Astron. Astrophys. 363, 629-639 (2000)

1. Introduction

Silicate carbon stars were first discovered in studies of IRAS LRS (Low-Resolution Spectrometer) spectra (Willems & de Jong 1986; Little-Marenin 1986). The LRS spectra of these carbon stars exhibit emission features of amorphous silicate dust at 10 and 18 µm, typical for an oxygen-rich environment. Subsequently, H₂O and OH masers were detected from some silicate carbon stars (Nakada et al. 1987; Little-Marenin et al. 1988 , 1994; te Lintel Hekkert et al. 1991; Engels & Leinert 1994), confirming the O-rich chemistry in the circumstellar material of these stars. No detection of SiO or HCN pure-rotational lines has been reported (Little-Marenin et al. 1994). Further searches in the LRS data (Chan & Kwok 1991; Kwok & Chan 1993; Kwok et al. 1997) have resulted in the discovery of 19 stars in this peculiar class.

The nature of the silicate carbon stars is still unclear. Little-Marenin (1986) proposed that the objects are binaries consisting of a carbon-rich and an oxygen-rich giant. This idea is now thought to be unlikely, since there is no evidence of O-rich giants in the objects from spectroscopic observations (Lambert et al. 1990) or infrared speckle interferometry (Engels & Leinert 1994). Willems & de Jong (1986; also Chan & Kwok 1991) suggested that these objects have just experienced a transition from oxygen-rich to a carbon star by a recent ( years) thermal pulse, and that the oxygen-rich matter is the remnant of a previous mass-loss phase. This quick transition model has also been criticized, especially from the evolutionary point of view (Lloyd Evans 1990).

The most widely accepted idea nowadays to explain the phenomenon is the following (Morris 1987; Lloyd Evans 1990). Suppose these are all binaries with an unseen companion star, probably a main-sequence star. While the star was an oxygen-rich giant, some portion of the mass ejected was captured and stored in a disk around the companion star. Then, the central star experienced thermal pulses and evolved to a carbon star. The numerical calculations by Mastrodemos & Morris (1998) show that a permanent disk around the companion can actually be formed. On the other hand, Kahane et al. (1998) proposed a circum-binary reservoir, i.e. a disk surrounding the whole system. Radial velocity variations have been detected in two silicate carbon stars, BM Gem and EU And (Barnbaum et al. 1991), confirming the binarity of these objects.

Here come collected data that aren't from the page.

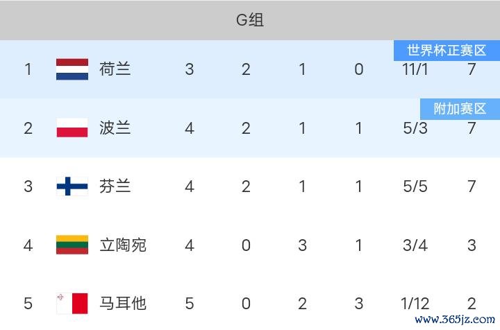Click the Malta flag icon
This screenshot has width=500, height=330.
(72, 303)
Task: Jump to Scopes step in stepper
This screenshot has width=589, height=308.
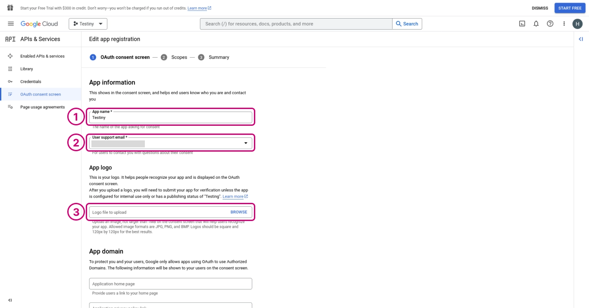Action: coord(179,57)
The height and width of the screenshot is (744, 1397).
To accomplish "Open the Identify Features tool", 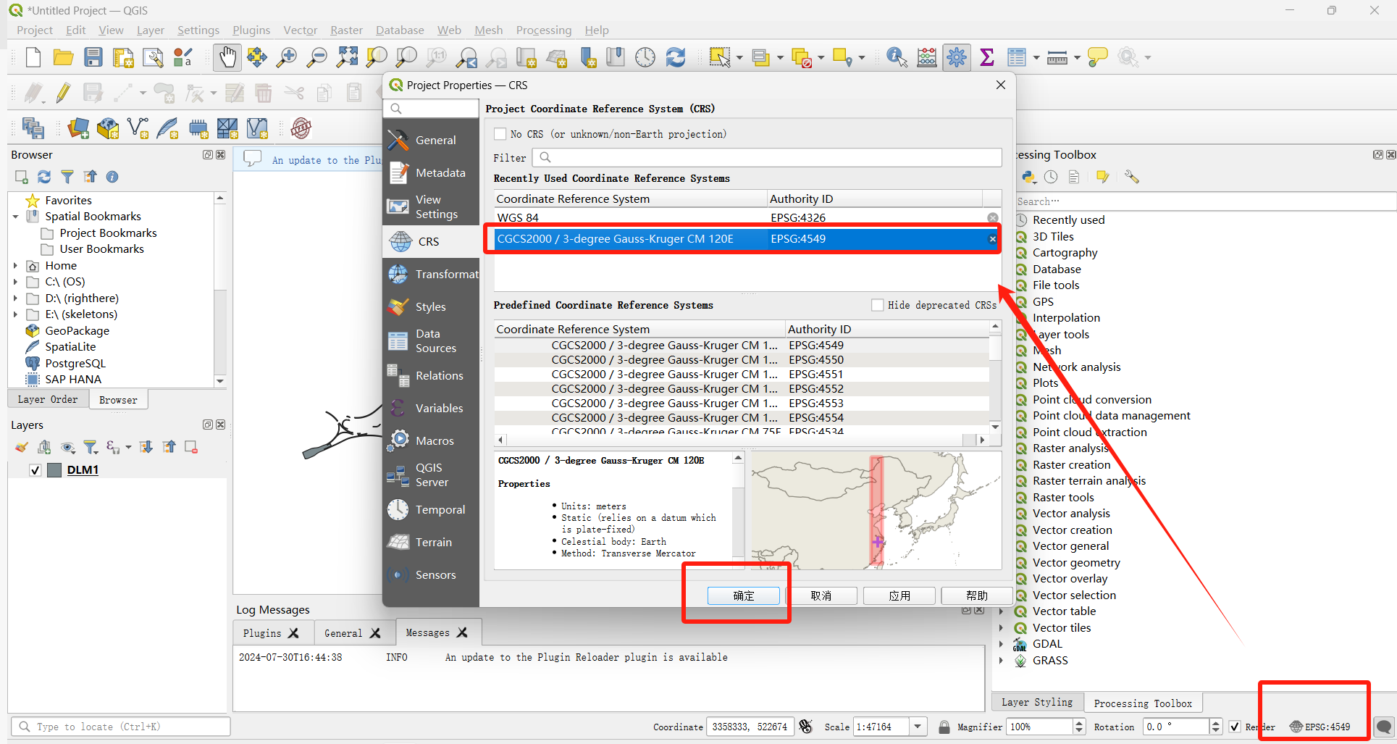I will [897, 57].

It is known that most, if not all, silicate carbon stars are J-type carbon stars, i.e. carbon stars with enhanced ¹³C and depletion of s-process elements (Willems & de Jong 1986; Lloyd Evans 1990). However, not all J-type carbon stars show silicate dust features.

Observations with the Infrared Space Observatory (ISO; Kessler et al. 1996) have revealed that many evolved stars show evidence of a complex chemistry in their circumstellar material. Waters et al. (1998) reported that the spectrum of a post-AGB binary system, the Red Rectangle, taken by the Short-Wavelength Spectrometer (SWS; de Graauw et al. 1996), shows both Polycyclic-Aromatic Hydrocarbons (PAH) features and crystalline silicate features. Mid-infrared images show that the PAH features arise from the bipolar mass flow, i.e. oxygen-rich materials are probably located in the equatorial disk, while PAHs are in the present-day stellar wind. Another remarkable example is IRAS 09425-6040 (Molster et al. 2000). The nature of this object is not well understood. The SWS spectrum up to µm looks like that of a normal carbon star with a moderate mass-loss rate, showing a clear SiC dust feature at 11.3 µm. However, the spectrum longward of 15 µm is dominated by strong crystalline silicate bands. Indeed, the object has the highest fraction of crystalline silicates (about 75 percent of the silicate is in crystalline form) that has ever been observed by ISO. The presence of a circumstellar disk is strongly suggested in order to achieve such a high rate of crystallization (Molster et al. 1999). Trams et al. (1999) report the discovery of a silicate carbon star IRAS 04496-6958 in the Large Magellanic Cloud, although it is still not clear that this object has the same origin as the silicate carbon stars in our Galaxy.

Thanks to its large wavelength coverage and improved spectral resolution, observations with the ISO/SWS are expected to provide further information to clarify the nature of the silicate carbon stars. Unfortunately, many silicate carbon stars bright enough for SWS spectroscopy were not visible during the life span of ISO. The only available star, V778 Cyg, was observed in the guaranteed time programme AGBSTARS (P.I. T. de Jong). V778 Cyg is of spectral type C4,5J (Yamashita 1975). H₂O and OH masers have been detected (Nakada et al. 1987; Little-Marenin et al. 1988; Deguchi et al. 1988; Engels & Leinert 1994).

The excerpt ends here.